No meio da madrugada, sentado à beira da
cama, agarrou minha cintura e disse bem baixinho e olhando nos meus olhos:
“Promete que volta?”
“Volto quando, doido?” – e ri.
“Sempre.”
“A gente vai se ver amanhã, e prometo que
volto amanhã.”
Na minha tentativa de ser honesta e dizer
que queria voltar, mas “sempre” era muito tempo para prometer (especialmente no
primeiro dia), escolhi as palavras certas para a profundidade do diálogo (que
me arrancou um sorriso suave de canto de boca após ele fechar a porta,
acompanhado dos cutucões dos anticorpos que tenho por já estar vacinada).
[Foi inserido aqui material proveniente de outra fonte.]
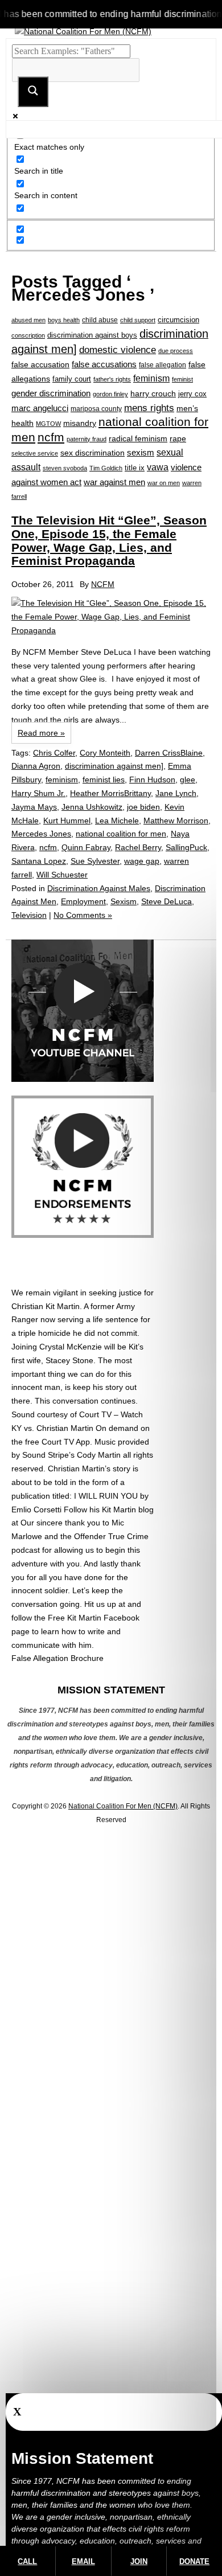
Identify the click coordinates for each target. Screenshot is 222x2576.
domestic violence (117, 349)
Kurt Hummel (67, 820)
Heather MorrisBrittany (110, 793)
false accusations (104, 364)
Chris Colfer (54, 752)
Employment (83, 901)
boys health (64, 320)
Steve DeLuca (166, 901)
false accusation (40, 364)
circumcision (178, 319)
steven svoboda (65, 468)
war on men (163, 482)
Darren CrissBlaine (169, 752)
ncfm (51, 437)
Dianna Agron (35, 765)
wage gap (141, 860)
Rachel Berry (138, 847)
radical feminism (138, 438)
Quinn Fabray (85, 847)
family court (71, 379)
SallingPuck (186, 847)
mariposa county (96, 408)
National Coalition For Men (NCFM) (123, 1806)
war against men (114, 482)
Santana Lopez (38, 860)
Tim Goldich (105, 468)
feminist (182, 379)
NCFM (102, 584)
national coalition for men (121, 833)
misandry (79, 423)
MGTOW (48, 423)
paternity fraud (86, 439)
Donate (194, 2561)
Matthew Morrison (175, 820)
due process (175, 350)
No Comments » (83, 915)
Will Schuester (62, 874)
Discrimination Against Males (98, 888)
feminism (151, 378)
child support (137, 320)
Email (83, 2561)
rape (178, 438)
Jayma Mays (34, 806)
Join (138, 2561)
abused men (28, 320)
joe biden (143, 806)
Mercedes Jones (41, 833)
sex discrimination (92, 453)
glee (187, 779)
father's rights (112, 379)
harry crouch (153, 393)
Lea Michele (117, 820)
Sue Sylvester (95, 860)
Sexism (123, 901)
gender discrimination (51, 393)
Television (29, 915)
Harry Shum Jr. (38, 793)
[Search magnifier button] (33, 91)
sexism (140, 452)
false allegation (162, 365)
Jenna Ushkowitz (91, 806)
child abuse (100, 320)
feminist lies (104, 779)
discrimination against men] (114, 765)
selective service (34, 453)
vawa (157, 467)
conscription (28, 335)
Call (27, 2561)
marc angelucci (39, 408)
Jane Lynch (175, 793)
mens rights (149, 407)
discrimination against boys (92, 335)
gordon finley (110, 394)
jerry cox (192, 393)
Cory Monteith (105, 752)
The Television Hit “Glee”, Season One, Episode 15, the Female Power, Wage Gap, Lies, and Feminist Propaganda (109, 540)
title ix (135, 467)
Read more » (41, 732)
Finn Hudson (152, 779)
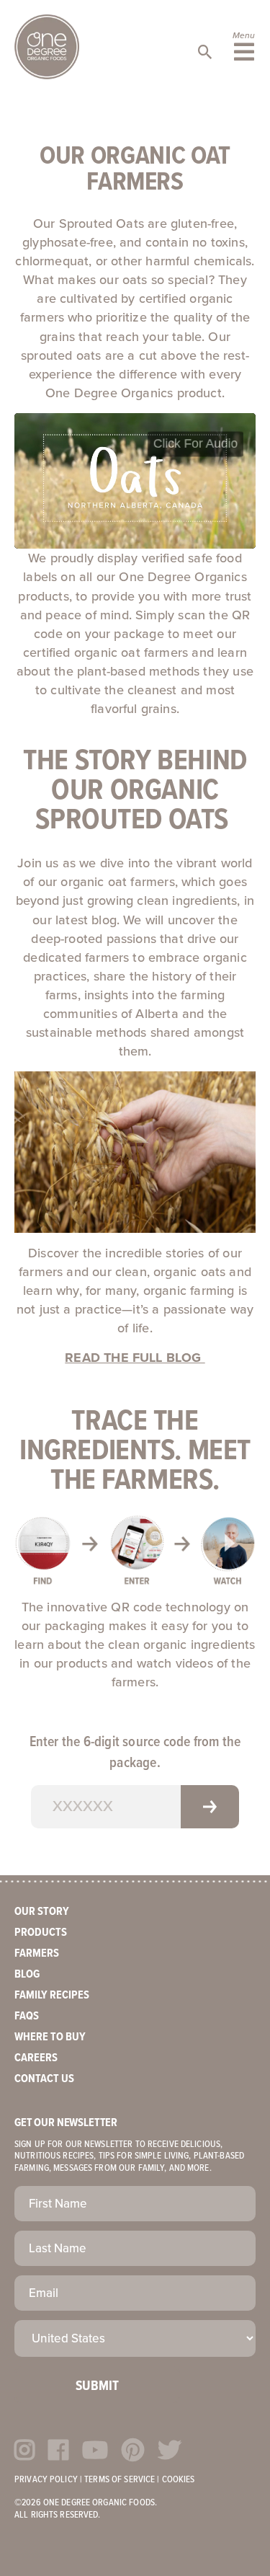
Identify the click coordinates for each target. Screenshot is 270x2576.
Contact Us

Vivo em hipérbole e assumi que sou desse
jeito. Por ser assim e por já ter escrito umas tantas histórias de amor falidas
(minhas e inventadas), consigo identificar quando as palavras são vãs quando
ditas por um homem solteiro – e normalmente não ligo quando o são, acho
satisfatória a sensação de, sabendo que a armadilha foi feita, desarmá-la e
depois desaparecer por mim mesma, levando comigo somente uma boa história que
eu mesma roteirizei e vou contar ao meu punhado de amigos em forma de
tragicomédia.
A gente cresce achando que tem que ser
escolhida e é deliciosa a epifania de descobrir que, na verdade, sou eu quem
escolhe (e, se der sorte, posso ser escolhida de volta). Essa descoberta me
permitiu continuar vivendo com a intensidade que minhas conexões neurais
imploram, mas guardar meu eu de verdade para quando – e se – houver intimidade.
Por isso, adoro narrar as histórias vividas com homens que nunca mais verei, talvez
porque nunca me pediram pra voltar, mas, principalmente, porque eu nunca quis.
Aquele diálogo à meia-luz, no entanto, me
parecia perigosamente sincero – em que pese a inegável hipérbole, porque
“sempre” é mesmo muito tempo. O cinismo da prematuridade flerta com os
românticos, porque vez ou outra a gente cogita voltar a acreditar que os astros
se alinham e haverá alguém para cantar a segunda voz em Dueto de Chico Buarque.
Tudo, em que pese hipnótico, não passa de um bom diálogo a ser transcrito em
crônica.
Assim como o dia em que atravessei a Avenida
Paulista de patinete à meia-noite, abraçada na cintura de um irlandês, da
Consolação à Brigadeiro Luis Antonio, rindo e dizendo a ele que iríamos morrer;
ou o dia em que bati o martelo de que aceitaria sair com um documentarista
porque queria muito ouvi-lo falar sobre o Modernismo brasileiro, tema que me
tira dos eixos e eu adoro gente inteligente; ou o dia em que o professor de direito penal me levou para conhecer
as cachoeiras de Goiás, num domingo que passei por Brasília; ou outras tantas
histórias que vivi para escrever, ou escrevi porque escolhi viver daquele jeito,
capturada pelo momento e captando todos os detalhes.
No dia seguinte, apesar de termos nos
encontrado, só não cumpri minha promessa de voltar por razões alheias ao
planejado. Ele me deixou em casa e, ao se despedir, perguntou:
“Te vejo durante a semana?”
“Quantas vezes?” – fiz uma provocação, pra
ver a reação e testar a sagacidade da resposta.
“Uma: você vem e fica.”
O homem é bom em exageros e respostas inusitadas, e agradeço a ele pelo material para a escrita, em que pese o futuro tenha se revelado como o esperado. Talvez meu viver em hipérbole seja tão passageiro e intenso quanto o vento, que passa levantando os pelos dos braços, mas uma hora ou outra vai embora, porque nenhum lugar lhe cabe e ainda não apareceu alguém capaz de lidar com os reboliços que ele é capaz de causar. O vento: hiperbólico, infinito em si mesmo e convictamente desacompanhado – e tão poético quanto tudo isso.